You've probably been at least mildly aware of the financial and legal troubles being suffered by Gawker Media, thanks to billionaire Peter Thiel's patiently-fought campaign against them (you can't make this stuff up, people), and now the latest chapter in the saga has been written: Spanish-language media giant Univision has agreed to purchase the ailing tabloid site and its affiliates for the price of $135 million. The news comes from Gawker founder, Nick Denton, who sent an email to CNN announcing Univision's agreement to the sale:
"Gawker Media Group has agreed this evening to sell our business and popular brands to Univision, one of America's largest media companies that is rapidly assembling the leading digital media group for millennial and multicultural audiences. I am pleased that our employees are protected and will continue their work under new ownership — disentangled from the legal campaign against the company. We could not have picked an acquirer more devoted to vibrant journalism."

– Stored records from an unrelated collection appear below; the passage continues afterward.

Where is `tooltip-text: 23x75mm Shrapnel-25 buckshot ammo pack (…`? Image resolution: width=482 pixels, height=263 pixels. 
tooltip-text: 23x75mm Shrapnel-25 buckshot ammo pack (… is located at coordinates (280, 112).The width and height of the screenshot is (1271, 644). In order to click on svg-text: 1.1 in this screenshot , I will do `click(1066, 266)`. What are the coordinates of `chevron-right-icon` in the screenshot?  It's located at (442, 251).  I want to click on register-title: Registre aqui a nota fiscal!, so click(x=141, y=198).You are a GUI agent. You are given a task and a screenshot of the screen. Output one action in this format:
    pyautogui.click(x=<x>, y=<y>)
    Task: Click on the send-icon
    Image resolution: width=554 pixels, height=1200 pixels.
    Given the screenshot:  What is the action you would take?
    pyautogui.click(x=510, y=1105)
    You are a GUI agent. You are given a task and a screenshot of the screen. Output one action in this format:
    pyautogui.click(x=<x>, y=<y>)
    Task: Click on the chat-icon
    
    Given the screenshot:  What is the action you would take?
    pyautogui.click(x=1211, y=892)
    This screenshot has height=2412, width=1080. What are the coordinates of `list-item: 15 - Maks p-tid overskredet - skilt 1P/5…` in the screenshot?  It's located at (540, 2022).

The purchase still needs to be approved by a bankruptcy judge following Gawker's recent bankruptcy declaration last month, but if it is Univision will be the owner of not just Gawker but the entire Gawker Media family of sites, including Deadspin and Jezebel. The $135 million bid pushed out reportedly another prospective buyer, publisher and internet company Ziff Davis, which made an offer of $90 million before being outbid by Univision.
The purchase is not an out-of-character business move by Univision, as the company has been buying up a lot of high-profile internet media companies as of late, including a stake in the satirical website brand The Onion, and a full controlling interest in cable and internet channel Fusion, started in conjunction with ABC. The company reportedly hopes to get its money's worth out of the Gawker purchase by beefing up its video content and attracting younger, Spanish-speaking visitors to its sites, according to a source within Univision.
As with The Onion, concerns that Univision's purchase of Gawker Media would fundamentally alter the original vision of the site are obvious, but only time will tell if Gawker's tabloid-style reporting will be able to survive under their new corporate owners.